Roman Polanski, 2019

 (AFP via Getty Images)
(AFP via Getty Images)

Roman Polanski has remained a controversial figure since 1978 when he pleaded guilty to raping a 13-year-old girl, spent a month in prison and then fled from the United States to France where he has lived ever since.

However, his films have not only continued to be funded and produced, but they’ve featured some major Hollywood stars and have won tonnes of awards too: For example, his 2002 film The Pianist starred Adrien Brody and won both Brady and Polanski Oscars for Best Actor and Best Director. His 2013 film Venus in Fur featured the French stars Mathieu Amalric and Emmanuelle Seigner and earned the director five nominations at the 39th César Awards as well as a win for Best Director.

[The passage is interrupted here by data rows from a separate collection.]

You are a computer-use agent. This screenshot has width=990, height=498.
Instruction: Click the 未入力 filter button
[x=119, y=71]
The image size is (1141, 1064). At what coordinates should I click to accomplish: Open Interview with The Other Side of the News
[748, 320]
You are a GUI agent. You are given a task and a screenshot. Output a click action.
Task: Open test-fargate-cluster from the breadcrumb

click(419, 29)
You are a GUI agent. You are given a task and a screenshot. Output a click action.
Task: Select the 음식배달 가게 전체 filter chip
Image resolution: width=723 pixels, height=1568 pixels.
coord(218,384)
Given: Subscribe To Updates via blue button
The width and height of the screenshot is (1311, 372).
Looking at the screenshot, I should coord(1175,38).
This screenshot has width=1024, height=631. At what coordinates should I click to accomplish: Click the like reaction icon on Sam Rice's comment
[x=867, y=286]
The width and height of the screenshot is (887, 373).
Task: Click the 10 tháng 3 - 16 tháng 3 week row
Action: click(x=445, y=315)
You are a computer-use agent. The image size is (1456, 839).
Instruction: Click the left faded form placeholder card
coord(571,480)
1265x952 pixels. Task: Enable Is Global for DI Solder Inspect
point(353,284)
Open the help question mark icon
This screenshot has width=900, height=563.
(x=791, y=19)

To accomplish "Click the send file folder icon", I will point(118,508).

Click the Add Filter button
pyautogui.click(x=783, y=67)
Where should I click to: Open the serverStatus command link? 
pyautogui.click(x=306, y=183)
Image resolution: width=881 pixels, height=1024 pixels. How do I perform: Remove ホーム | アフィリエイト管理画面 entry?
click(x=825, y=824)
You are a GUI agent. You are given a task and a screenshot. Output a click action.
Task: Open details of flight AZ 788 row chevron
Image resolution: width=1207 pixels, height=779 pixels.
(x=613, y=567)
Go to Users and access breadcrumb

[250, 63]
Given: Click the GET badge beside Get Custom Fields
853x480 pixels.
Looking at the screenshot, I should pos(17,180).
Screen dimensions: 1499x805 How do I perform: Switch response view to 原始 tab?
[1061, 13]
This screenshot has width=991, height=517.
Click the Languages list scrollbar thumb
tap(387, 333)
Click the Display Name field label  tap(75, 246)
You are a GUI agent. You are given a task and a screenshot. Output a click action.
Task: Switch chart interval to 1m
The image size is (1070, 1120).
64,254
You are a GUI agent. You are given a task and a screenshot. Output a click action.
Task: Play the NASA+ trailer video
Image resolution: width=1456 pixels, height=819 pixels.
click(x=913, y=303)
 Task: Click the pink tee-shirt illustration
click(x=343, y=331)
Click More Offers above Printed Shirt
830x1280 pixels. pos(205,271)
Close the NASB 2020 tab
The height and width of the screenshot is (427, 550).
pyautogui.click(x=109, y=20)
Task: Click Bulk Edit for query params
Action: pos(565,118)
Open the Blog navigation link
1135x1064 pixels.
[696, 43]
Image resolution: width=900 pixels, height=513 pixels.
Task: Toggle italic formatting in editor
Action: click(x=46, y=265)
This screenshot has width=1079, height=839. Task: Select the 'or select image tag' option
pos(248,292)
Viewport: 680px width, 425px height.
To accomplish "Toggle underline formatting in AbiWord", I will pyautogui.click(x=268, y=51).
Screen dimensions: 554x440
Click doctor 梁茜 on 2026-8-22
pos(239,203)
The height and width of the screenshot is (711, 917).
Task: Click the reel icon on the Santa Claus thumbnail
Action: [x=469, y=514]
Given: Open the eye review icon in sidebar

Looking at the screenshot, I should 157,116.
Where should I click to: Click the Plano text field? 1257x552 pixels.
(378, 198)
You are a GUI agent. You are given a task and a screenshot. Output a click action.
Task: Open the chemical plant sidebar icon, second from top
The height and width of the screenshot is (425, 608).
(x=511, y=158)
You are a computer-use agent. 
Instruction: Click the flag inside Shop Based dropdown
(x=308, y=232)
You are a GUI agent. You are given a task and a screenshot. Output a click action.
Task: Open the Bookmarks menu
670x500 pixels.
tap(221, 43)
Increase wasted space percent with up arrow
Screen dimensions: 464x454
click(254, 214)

In 2019, the director was awarded the Grand Jury Prize at Venice for his film An Officer and a Spy. The decision came sometime after #MeToo had made a real impact in Hollywood, with Harvey Weinstein’s arrest taking place in May 2018, and caused discordance at Venice, even between jury members: The Guardian reported at the time that the “jury members clashed”.

The festival’s director Alberto Barbera stuck by the decision and said, “The history of art is full of artists who committed crimes but we have continued to admire their works of art and the same is true of Polanski. He is, in my opinion, one of the last masters in European cinema. We cannot wait 200 years to decide whether his films are great or easily forgotten, an aesthetic judgment needs to be passed at once.”

Polanski had also disregarded #MeToo in 2018, calling it “mass hysteria”. In 2020 he was expelled by the Academy Awards.

Gender quotas, 2019

 (Getty Images)
(Getty Images)

2019 was a difficult year for the Venice Film Festival. Not only was there the controversy around Polanski’s inclusion, but out of the 21 films chosen for the competition that year, only two were directed by women: Haifaa Al Mansour’s The Perfect Candidate and Shannon Murphy’s Babyteeth.

Quotas became a major topic as the festival opened: The president of the international jury at Venice at the time, Lucrecia Martel, said: “Quotas are never satisfactory. But there are no other solutions to guarantee the inclusion of women or give them the position they deserve.”

Barbera, however, disagreed. He said he was “fully against the idea of quotas for the selection of a film festival”. He said it would “be offensive because it goes against the only criterion that we have to consider, which is the quality of the film”.

However, in 2020, there was, happily, a major shift, though quotas had not been implemented. Eight of the eighteen films chosen for the competition were directed by women and Chloe Zhao won the Golden Lion for Nomadland, following in the footsteps of Margarethe von Trotta who won the award for Marianne and Juliane, Agnès Varda who won it for Vagabond and Sofia Coppola who won the prize for Somewhere.

Then in 2021, Audrey Diwan won the Golden Lion for her film Happening. However in 2021, just 24 per cent of competing titles were directed by women, and this year again just 23 per cent of competition titles have been directed by female directors.